Antes de guardar la calabaza, déjela secar al sol durante unos días. Esto eliminará el exceso de humedad y cualquier corte u otro daño se endurecerá y dejará de ser un problema.

  • Sótano. Almacene la cosecha en estantes o anaqueles. No la deje en el suelo, ya que se estropeará rápidamente. Como mínimo, utilice palés o bandejas;
  • Apartamento. Elija un lugar sin luz solar directa. Si piensa guardar las calabazas durante mucho tiempo, colóquelas de manera que no se toquen entre sí. Los tallos deben apuntar hacia arriba.
  • Balcón. Un balcón sin acristalar no es adecuado, ya que las calabazas se congelarán y se estropearán muy rápidamente. Un balcón acristalado y aislado es adecuado si se cubre el suelo con una manta vieja o varias capas de cartón. Las calabazas deben cubrirse para mantenerlas calientes y a la sombra.
¡Atención!
Revise su cosecha semanalmente para detectar la presencia de vegetales podridos. Retire inmediatamente cualquier vegetal en mal estado para evitar que infecte a los sanos.

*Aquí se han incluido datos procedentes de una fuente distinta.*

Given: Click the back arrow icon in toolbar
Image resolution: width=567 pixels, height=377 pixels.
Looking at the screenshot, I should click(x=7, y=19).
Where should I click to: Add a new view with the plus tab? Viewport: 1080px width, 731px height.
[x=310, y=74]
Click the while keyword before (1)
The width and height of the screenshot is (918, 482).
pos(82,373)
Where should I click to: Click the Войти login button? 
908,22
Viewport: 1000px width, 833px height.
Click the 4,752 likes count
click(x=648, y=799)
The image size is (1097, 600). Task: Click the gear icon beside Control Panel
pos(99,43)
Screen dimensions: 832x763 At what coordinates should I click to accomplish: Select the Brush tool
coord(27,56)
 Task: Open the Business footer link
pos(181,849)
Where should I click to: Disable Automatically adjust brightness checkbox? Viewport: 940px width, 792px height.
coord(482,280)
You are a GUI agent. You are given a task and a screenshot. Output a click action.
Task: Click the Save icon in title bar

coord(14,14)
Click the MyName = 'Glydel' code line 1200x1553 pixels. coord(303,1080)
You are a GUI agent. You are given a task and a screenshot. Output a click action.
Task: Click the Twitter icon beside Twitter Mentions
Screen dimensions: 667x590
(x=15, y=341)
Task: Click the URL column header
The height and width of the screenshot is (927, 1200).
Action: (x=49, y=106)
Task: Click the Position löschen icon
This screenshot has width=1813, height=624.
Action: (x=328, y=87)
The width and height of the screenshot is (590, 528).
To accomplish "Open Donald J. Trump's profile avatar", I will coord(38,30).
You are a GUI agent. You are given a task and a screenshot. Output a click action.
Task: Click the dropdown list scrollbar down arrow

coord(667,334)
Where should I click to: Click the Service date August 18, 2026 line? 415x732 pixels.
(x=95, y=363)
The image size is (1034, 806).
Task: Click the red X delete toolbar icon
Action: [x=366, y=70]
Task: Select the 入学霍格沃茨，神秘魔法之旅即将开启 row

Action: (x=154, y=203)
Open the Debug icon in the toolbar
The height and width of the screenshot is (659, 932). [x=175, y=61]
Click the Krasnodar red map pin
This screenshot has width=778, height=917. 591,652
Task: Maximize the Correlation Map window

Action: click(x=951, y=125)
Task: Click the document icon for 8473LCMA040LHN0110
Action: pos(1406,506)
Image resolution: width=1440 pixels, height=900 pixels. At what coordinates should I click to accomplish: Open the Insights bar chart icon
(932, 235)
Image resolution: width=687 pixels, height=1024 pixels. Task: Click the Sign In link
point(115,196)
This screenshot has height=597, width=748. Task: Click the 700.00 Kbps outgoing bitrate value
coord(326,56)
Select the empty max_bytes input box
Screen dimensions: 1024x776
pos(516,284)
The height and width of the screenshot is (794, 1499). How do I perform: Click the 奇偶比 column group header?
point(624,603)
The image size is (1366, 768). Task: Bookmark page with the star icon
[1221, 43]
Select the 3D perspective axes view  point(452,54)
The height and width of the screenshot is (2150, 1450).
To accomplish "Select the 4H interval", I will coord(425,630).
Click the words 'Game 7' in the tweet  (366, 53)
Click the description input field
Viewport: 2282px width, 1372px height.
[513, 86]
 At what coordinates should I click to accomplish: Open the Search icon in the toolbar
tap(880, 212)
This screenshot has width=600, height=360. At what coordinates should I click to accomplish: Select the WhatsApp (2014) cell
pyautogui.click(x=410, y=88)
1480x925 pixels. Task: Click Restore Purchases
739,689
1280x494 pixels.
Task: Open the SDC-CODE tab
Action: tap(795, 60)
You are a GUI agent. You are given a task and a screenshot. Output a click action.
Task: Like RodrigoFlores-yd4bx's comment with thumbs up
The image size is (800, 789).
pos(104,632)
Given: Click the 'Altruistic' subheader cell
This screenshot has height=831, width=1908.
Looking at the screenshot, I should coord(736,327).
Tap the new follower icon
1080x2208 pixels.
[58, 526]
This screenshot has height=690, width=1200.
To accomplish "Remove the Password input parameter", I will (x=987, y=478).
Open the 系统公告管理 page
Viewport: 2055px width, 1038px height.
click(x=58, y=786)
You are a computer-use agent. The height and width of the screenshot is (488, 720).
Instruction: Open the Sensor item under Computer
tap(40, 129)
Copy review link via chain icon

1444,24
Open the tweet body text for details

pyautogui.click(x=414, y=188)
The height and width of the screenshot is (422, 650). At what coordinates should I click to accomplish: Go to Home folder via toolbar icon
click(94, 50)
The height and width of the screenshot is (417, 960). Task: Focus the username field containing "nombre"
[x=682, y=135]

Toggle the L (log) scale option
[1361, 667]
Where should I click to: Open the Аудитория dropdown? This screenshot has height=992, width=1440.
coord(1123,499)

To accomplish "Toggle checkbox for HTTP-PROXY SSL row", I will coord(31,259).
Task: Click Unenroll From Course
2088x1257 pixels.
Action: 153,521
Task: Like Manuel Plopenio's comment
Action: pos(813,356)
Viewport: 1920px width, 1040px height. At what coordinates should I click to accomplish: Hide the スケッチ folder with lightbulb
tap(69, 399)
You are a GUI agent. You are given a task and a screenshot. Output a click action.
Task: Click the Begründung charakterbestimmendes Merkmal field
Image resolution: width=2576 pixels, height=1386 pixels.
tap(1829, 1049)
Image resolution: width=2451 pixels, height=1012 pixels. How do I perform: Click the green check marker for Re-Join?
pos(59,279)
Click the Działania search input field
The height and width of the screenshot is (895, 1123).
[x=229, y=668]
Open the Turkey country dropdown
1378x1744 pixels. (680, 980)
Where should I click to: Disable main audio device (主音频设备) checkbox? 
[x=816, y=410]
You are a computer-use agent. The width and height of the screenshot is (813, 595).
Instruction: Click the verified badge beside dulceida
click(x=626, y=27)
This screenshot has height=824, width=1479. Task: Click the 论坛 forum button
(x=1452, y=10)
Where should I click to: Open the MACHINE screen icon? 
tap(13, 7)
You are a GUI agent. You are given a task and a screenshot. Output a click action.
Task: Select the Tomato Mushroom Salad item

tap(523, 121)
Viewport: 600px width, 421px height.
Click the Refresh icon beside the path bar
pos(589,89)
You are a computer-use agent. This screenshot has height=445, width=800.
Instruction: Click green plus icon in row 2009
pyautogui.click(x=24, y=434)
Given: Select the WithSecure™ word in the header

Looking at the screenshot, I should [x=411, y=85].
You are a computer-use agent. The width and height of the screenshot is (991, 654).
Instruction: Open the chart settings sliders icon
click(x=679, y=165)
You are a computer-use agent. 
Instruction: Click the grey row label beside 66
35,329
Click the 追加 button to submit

Si guardas calabazas en un apartamento donde las luces están siempre encendidas, cúbrelas con una tela gruesa. Debería bloquear toda la luz.

Preparando la bodega

Antes de almacenar la cosecha en una bodega, es necesario preparar la habitación. Para ello, siga estos pasos:

  • Limpie y ventile la habitación, eliminando la humedad y el olor a moho. Séquela completamente. Compruebe el sistema de ventilación;
  • Elimine el moho y las plagas. Para ello, trate la bodega con cal o un producto para controlar el azufre. Hágalo una vez en otoño antes de almacenar cualquier verdura;
  • Retire cualquier residuo: polvo, restos de la cosecha anterior y verduras viejas. Estos se pueden consumir inmediatamente (si no están estropeados);
  • Prepare estantes o repisas y fórrelos con papel o paja.
calabazas

Una vez preparada la bodega, guarda las calabazas en ella. Para evitar que se estropeen, hazlo correctamente:

  • No almacene las verduras en estantes sin cubrir;
  • Coloca el cultivo de manera que los frutos no toquen las paredes, ya que es ahí donde se acumula la humedad debido a los cambios de temperatura;
  • Coloca los tallos hacia arriba. Esto te ayudará a controlar el estado de la calabaza y a saber rápidamente si está mala.
  • Las verduras no deben tocarse entre sí. No las apiles ni las amontones. Esto ayudará a prevenir infecciones causadas por una sola fruta enferma.
  • Al retirar una calabaza estropeada, vuelva a colocar la paja o el papel sobre el que estaba.
¡Atención!
Si ves gotas de agua en las verduras, significa que la humedad en la habitación es demasiado alta.
estado de las calabazas

Comprueba el estado de todas las calabazas aproximadamente una vez al mes. Ventila la habitación con regularidad para evitar que se manchen o se estropeen.

Con el cuidado y la preparación adecuados, las calabazas se pueden almacenar en una bodega hasta por un año. Incluso después de dos meses, estarán tan maduras y sabrosas como el primer día. Para lograrlo, es necesario controlar la cosecha, ventilar la bodega y mantener una temperatura y humedad estables.